Figure 1.

NOTCH1 and NOTCH2 are transcriptionally regulated by ERG. A, Association of NOTCH factors with ERG expression status. Association of ERG and NOTCH expression were evaluated in a cohort of well (WD) and poorly differentiated (PD) CaP samples. B, Among the four NOTCH transcription factors, NOTCH2 showed significant association with ERG status. C, Decreases protein levels NOTCH1 and 2 (NICD: NOTCH intracellular domain) in response to knockdown of ERG in VCaP cells.
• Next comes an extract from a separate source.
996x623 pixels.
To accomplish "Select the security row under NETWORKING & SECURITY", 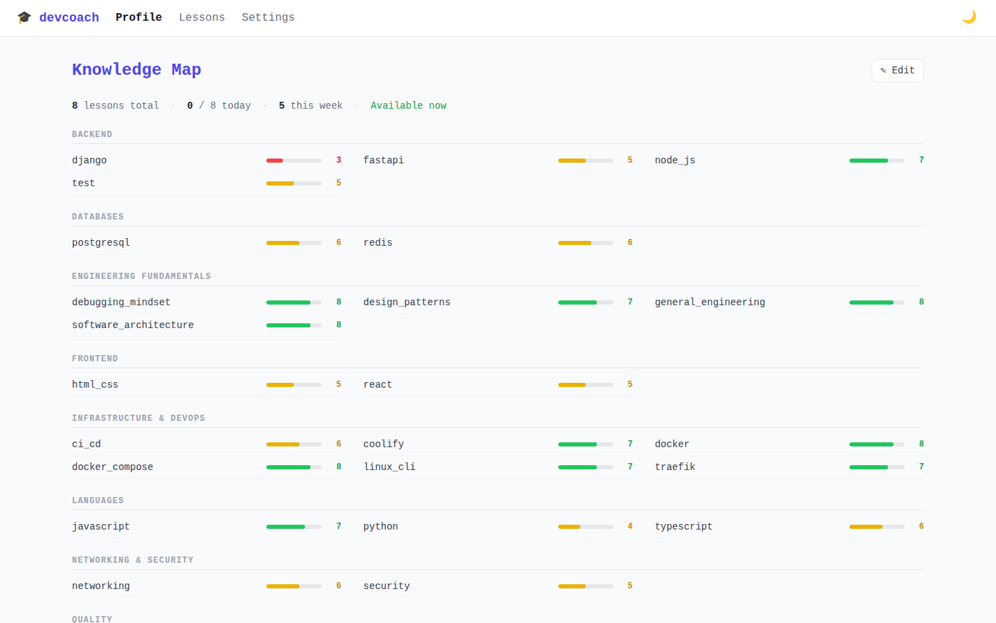I will 386,586.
D&E, Heterologous expression of TMPRSS2:ERG3 (ERG) under the control of stable integrant doxycycline (Dox) inducible promoter resulted in increased protein levels of NOTCH1 and 2 in LNCaP (LNCaP-LTE3) cell line or in benign prostate derived immortalized prostate epithelial cells (RWPE-1). F, ERG is recruited to predicted ERG binding sites of NOTCH1 (NOTCH1_V$ETSF#1, NOTCH1_V$ETSF#2) and NOTCH2 (NOTCH2_V$ETSF#3) gene promoter upstream sequences which was diminished in response to ERG siRNA treatment. The recruitment of ERG to the C-MYC promoter (37) was used as a positive and a distal upstream sequence within 15 kb of the NOTCH2 transcription initiation site lacking ETS motifs was as negative control. Input DNA was used as technical control. In quantitative ChIP PCR the fold enrichment was calculated as the ratio of input normalized fold changes between NTsi (2^ dCT) and ERGsi (2^ dCT) values (48). G, Position of predicted ERG binding sites (V$ETSF) relative to the 5′ end of evaluated NOTCH1 and NOTCH2 gene promoter upstream sequences. Red circles indicate position of detected ERG recruitment.